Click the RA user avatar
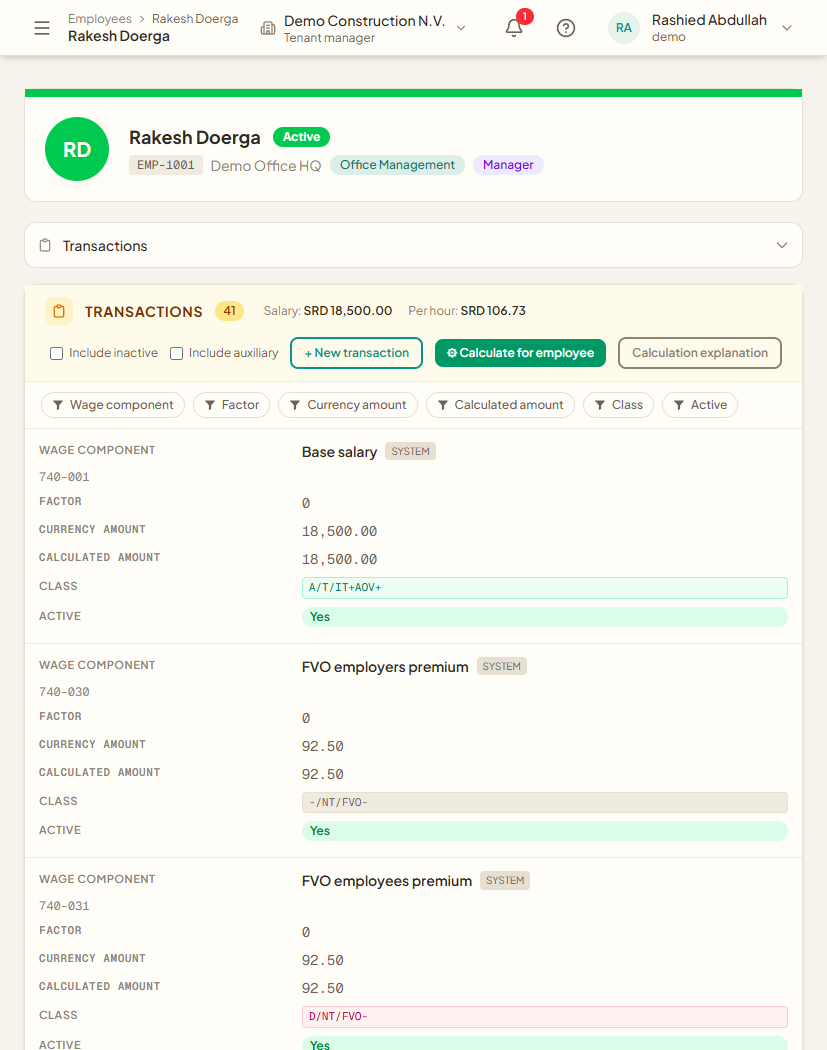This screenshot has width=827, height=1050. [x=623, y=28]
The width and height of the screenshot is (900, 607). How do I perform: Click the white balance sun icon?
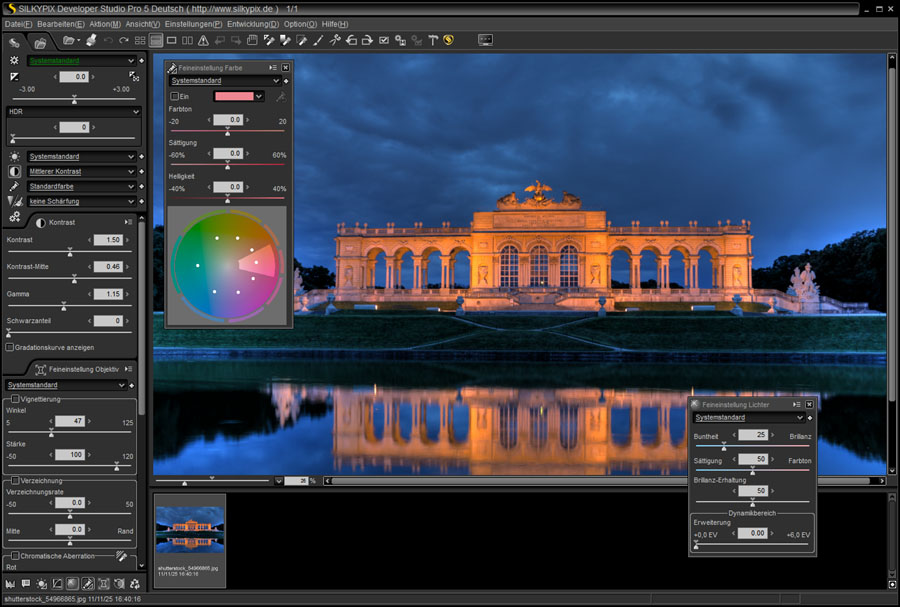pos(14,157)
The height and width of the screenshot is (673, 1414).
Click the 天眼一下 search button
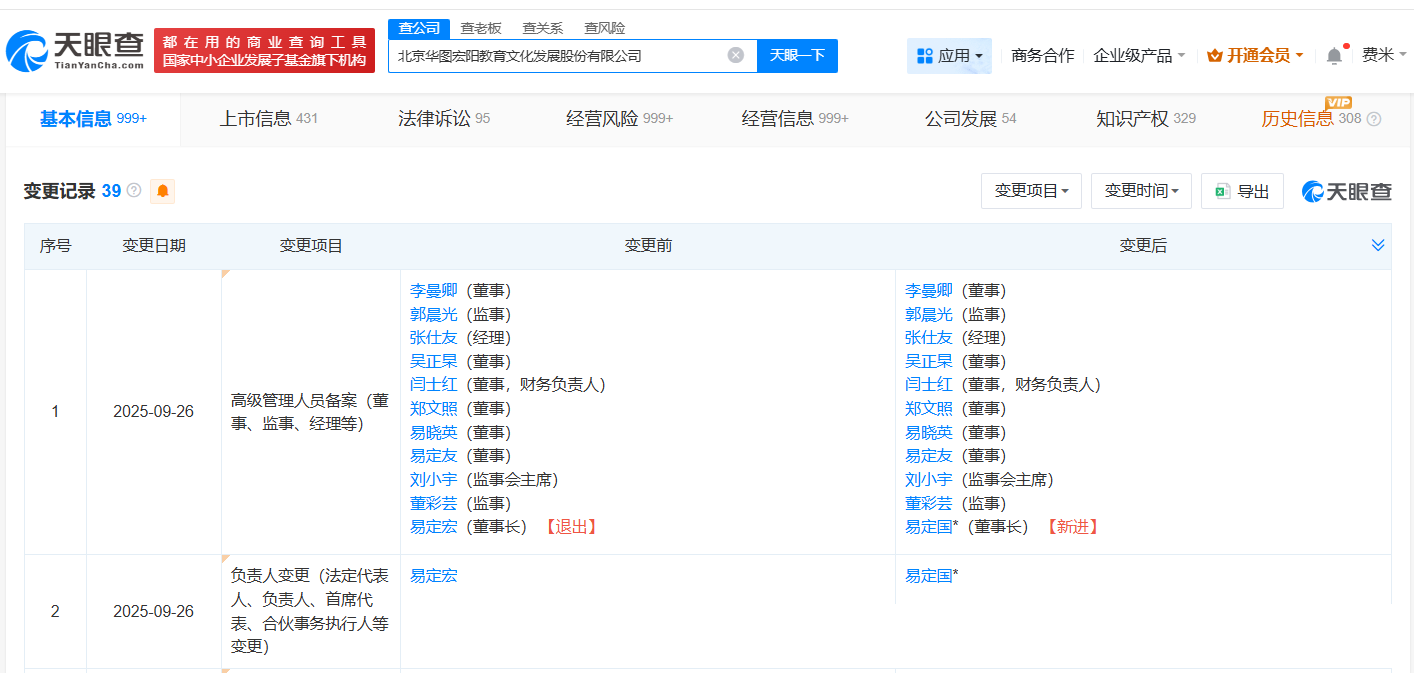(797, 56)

———

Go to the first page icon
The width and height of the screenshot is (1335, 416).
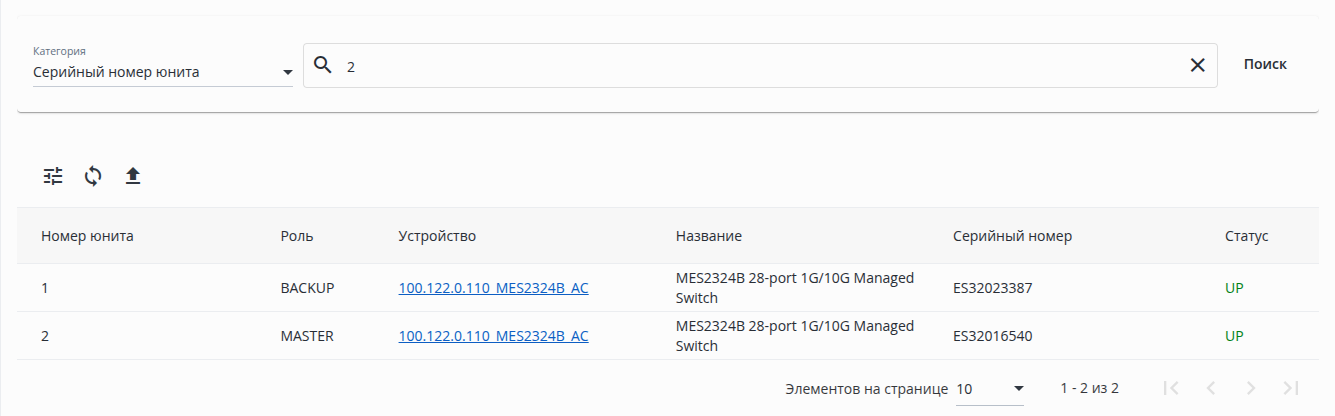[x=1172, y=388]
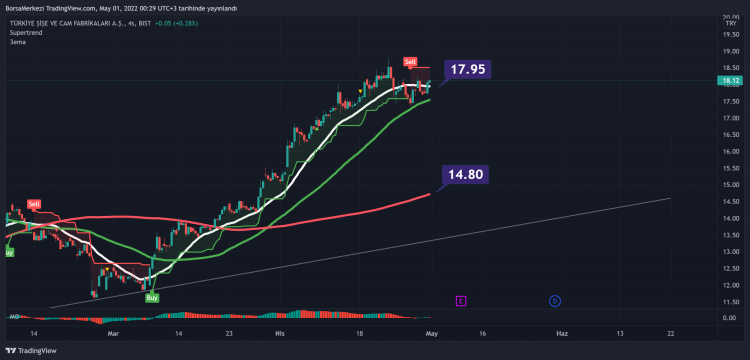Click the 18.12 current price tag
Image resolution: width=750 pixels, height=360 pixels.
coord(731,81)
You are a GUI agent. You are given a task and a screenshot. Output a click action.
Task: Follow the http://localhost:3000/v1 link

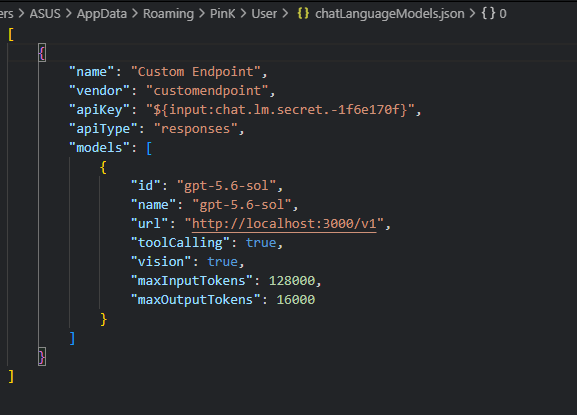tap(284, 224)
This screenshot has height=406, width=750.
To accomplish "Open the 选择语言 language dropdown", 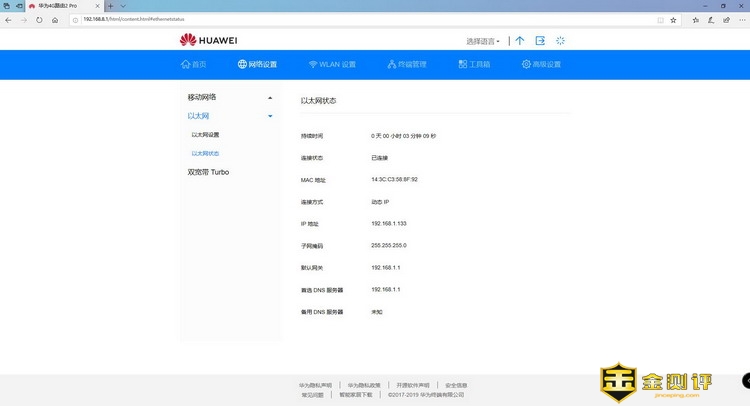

———

● What this task involves
In the entries above, find the line containing "This screenshot has height=406, width=750." and the line containing "the 选择语言 language", then copy both and every line between them exactly, without any picture.

● Solution to this task
This screenshot has height=406, width=750.
To accomplish "Open the 选择语言 language dropdown", 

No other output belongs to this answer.